------ GIVEN ENTRIES ------

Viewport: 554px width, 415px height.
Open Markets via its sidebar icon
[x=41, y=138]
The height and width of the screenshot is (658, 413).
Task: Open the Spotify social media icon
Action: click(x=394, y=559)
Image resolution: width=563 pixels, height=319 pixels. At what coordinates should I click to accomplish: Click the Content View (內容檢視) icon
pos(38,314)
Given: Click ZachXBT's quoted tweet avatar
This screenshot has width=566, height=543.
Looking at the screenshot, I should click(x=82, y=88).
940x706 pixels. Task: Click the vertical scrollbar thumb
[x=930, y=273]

------
------ GIVEN ENTRIES ------

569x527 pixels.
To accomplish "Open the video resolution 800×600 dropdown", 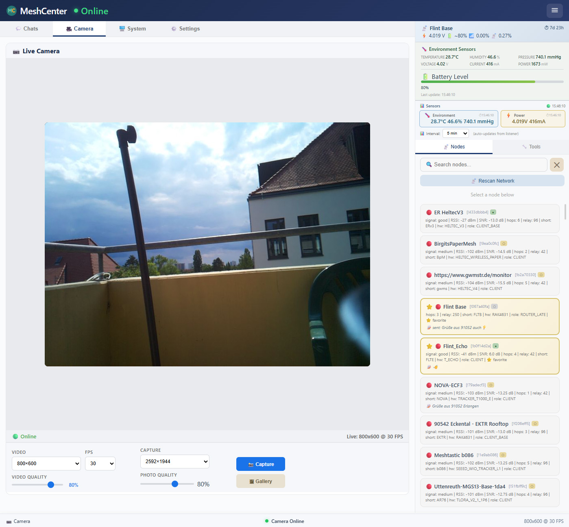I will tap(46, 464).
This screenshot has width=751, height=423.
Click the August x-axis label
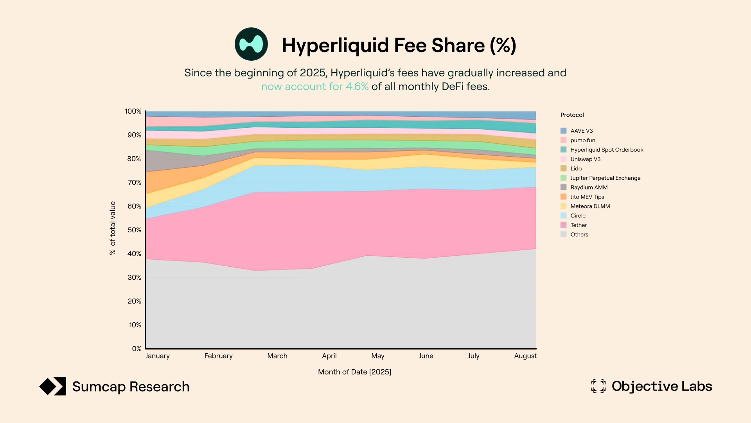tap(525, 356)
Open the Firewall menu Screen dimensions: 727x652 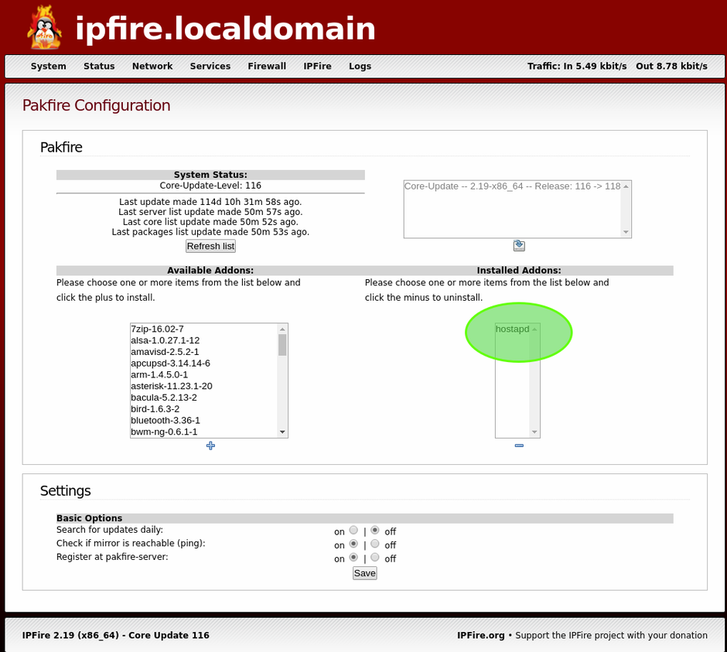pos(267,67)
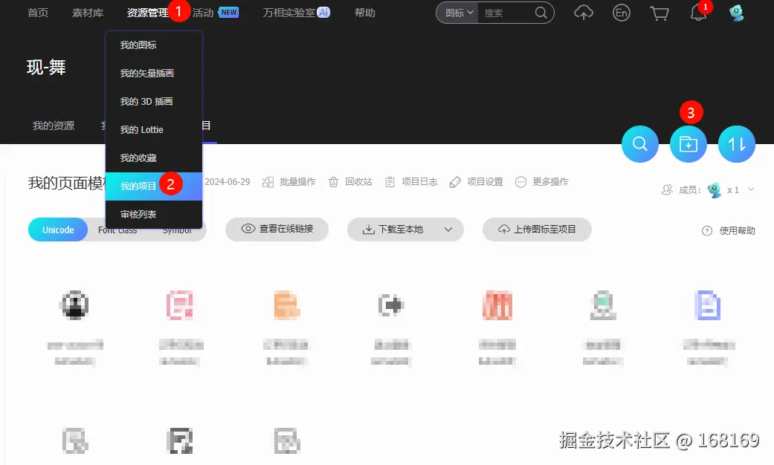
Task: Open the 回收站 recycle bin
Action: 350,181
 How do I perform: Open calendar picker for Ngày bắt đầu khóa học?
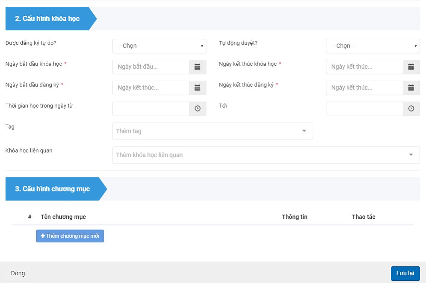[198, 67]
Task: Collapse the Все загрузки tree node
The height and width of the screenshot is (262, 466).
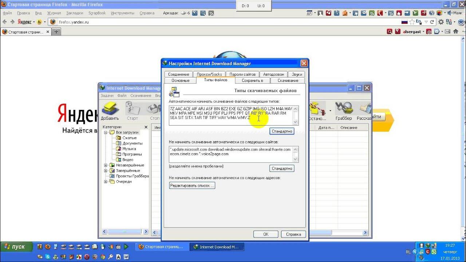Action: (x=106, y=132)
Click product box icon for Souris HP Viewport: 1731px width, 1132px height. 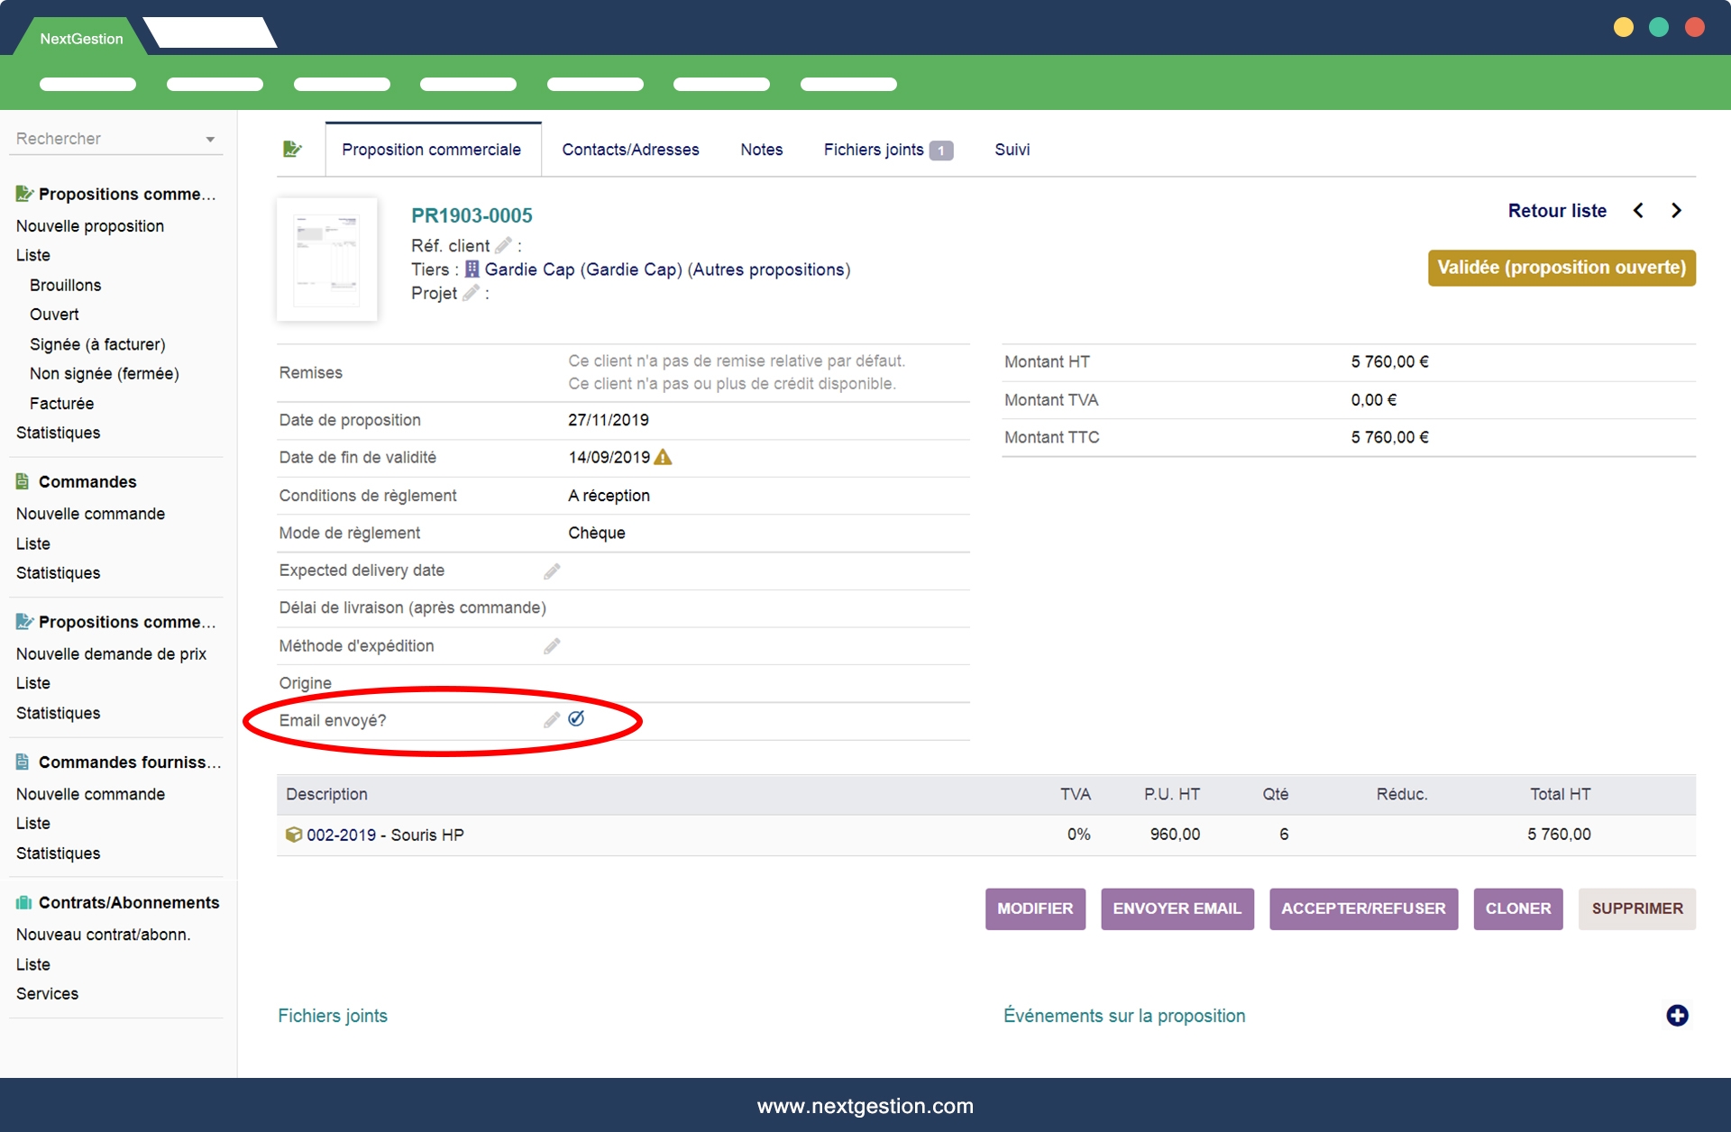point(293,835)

------

TASK DETAILS:
Convert the data from the line containing "Given: Click ZachXBT's quoted tweet avatar" through the line containing "[x=930, y=273]", both included, into a numbered list, omitting blank lines.

RESPONSE:
1. Given: Click ZachXBT's quoted tweet avatar
2. This screenshot has width=566, height=543.
3. Looking at the screenshot, I should click(x=82, y=88).
4. 940x706 pixels. Task: Click the vertical scrollbar thumb
5. [x=930, y=273]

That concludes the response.